As they root peacefully among the undergrowth of the swamps and jungles that cover the tropical Kwan-Zhanalin peninsula, no one would guess that these behemoths are the ominous “Fire Kine” of legend. About 6 feet tall at their hulking shoulders, these massive beasts are covered with overlapping scales in striking patterns of olive, brown and white. The scales are often stained a muddy green, encrusted with filth from the algae and mud of the swamps they inhabit. Fire kine have a short, narrow tail that superficially resembles that of cattle.

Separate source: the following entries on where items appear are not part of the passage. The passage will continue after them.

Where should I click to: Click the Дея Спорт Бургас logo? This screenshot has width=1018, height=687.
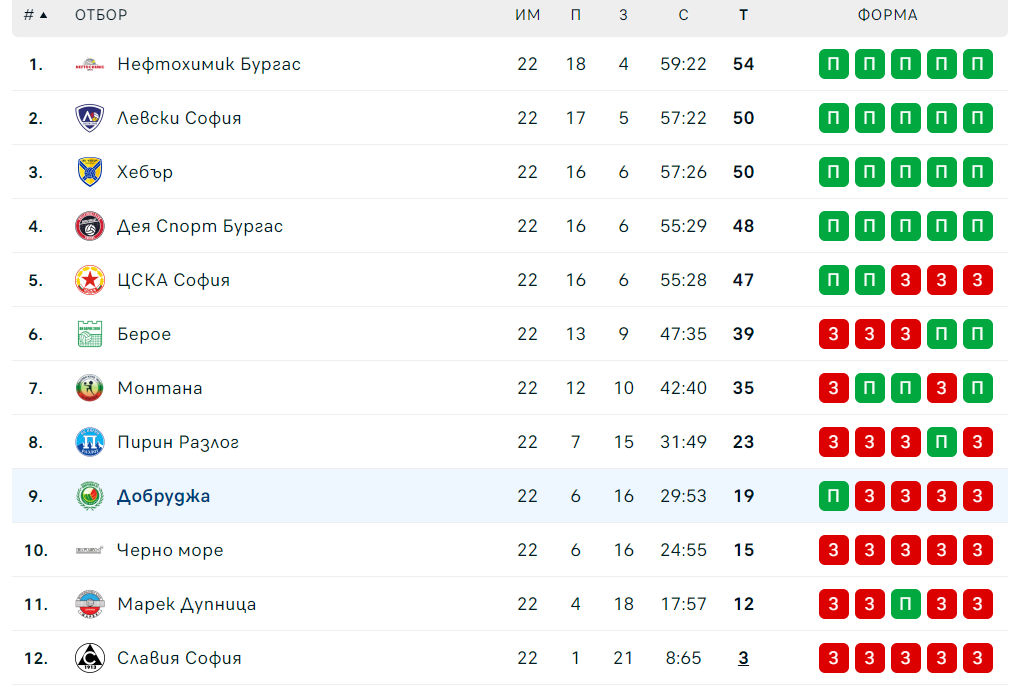[x=90, y=226]
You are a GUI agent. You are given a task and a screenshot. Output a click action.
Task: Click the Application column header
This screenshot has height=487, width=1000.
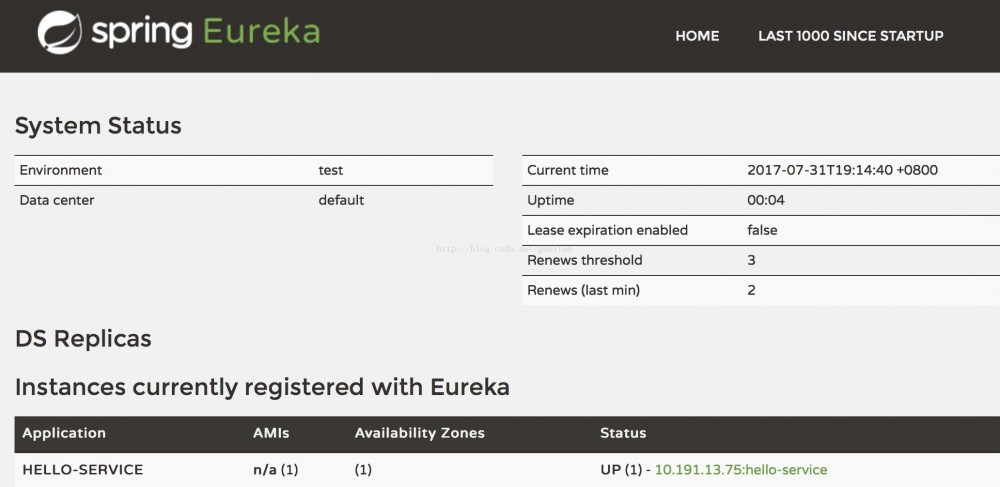coord(64,433)
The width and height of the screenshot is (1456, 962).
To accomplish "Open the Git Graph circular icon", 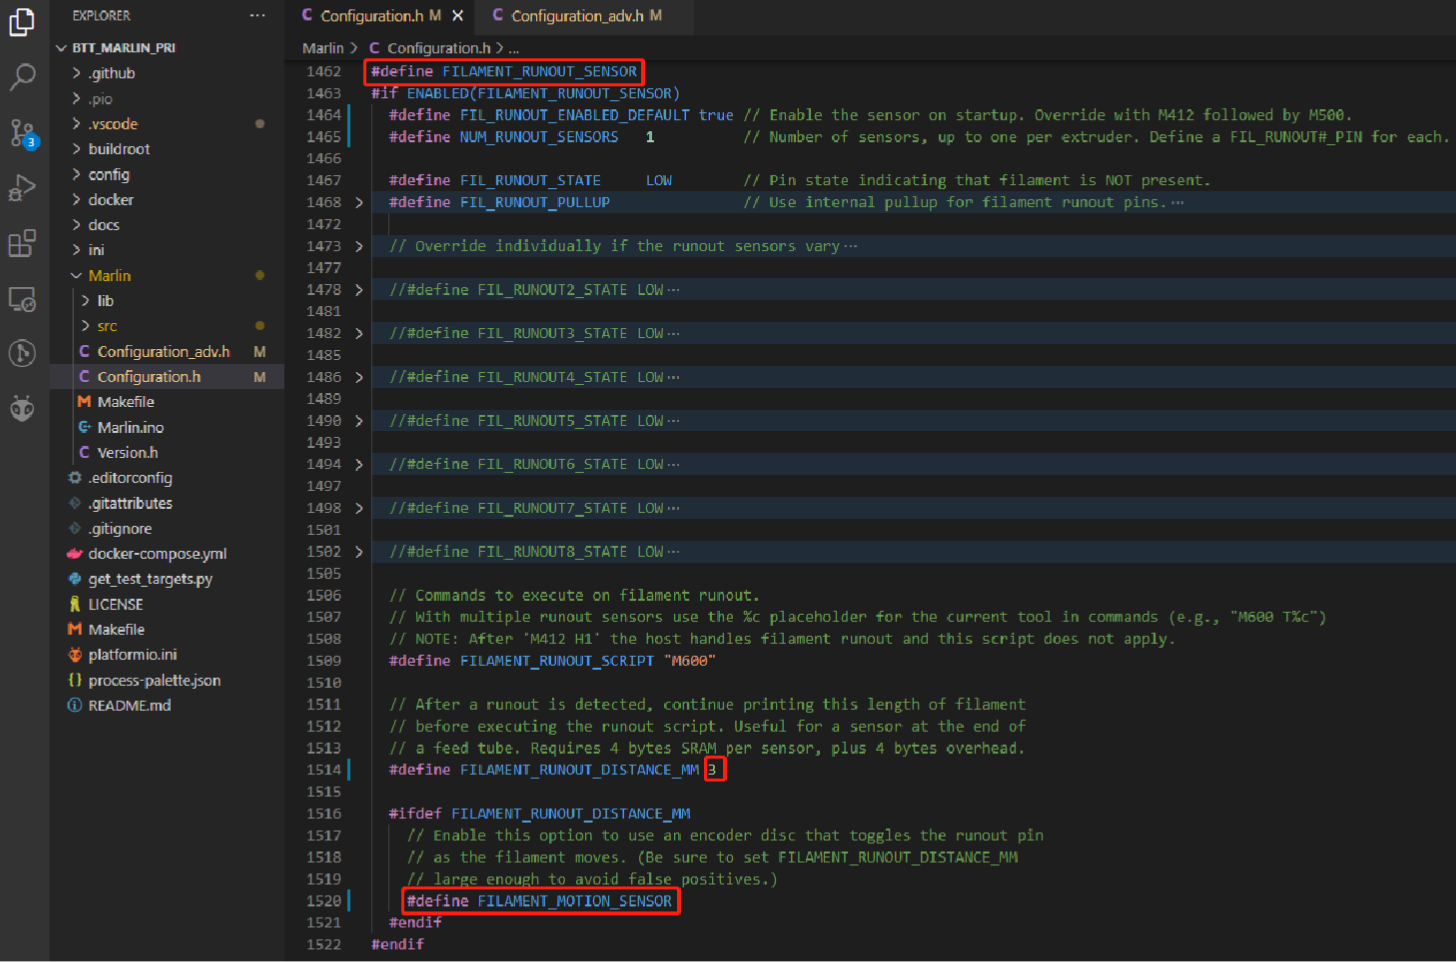I will tap(22, 353).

The heads of these creatures have four horns, with two horns jutting forward above each of their reptilian eyes. It is not uncommon for these horns to be broken or damaged in their frequent clumsy struggles for status within their herds. A bony ridge juts from the back of their heads, protecting the creatures’ necks. On an elderly beast, this ridge will be covered with scars, gouged deeply in hundreds of fights for dominance.
Fire Kine in the Jungle
Although they are often called “Fire Cattle” or “Fire Kine”, these creatures have only a few characteristics in common with mammals: They do have split hooves resembling those of cattle, bear their young live, and prefer to graze on plant life. In most ways, however, these hulking herbivores are clearly reptilian, with lizard-like hips, scales, and only a limited ability to regulate their body temperature.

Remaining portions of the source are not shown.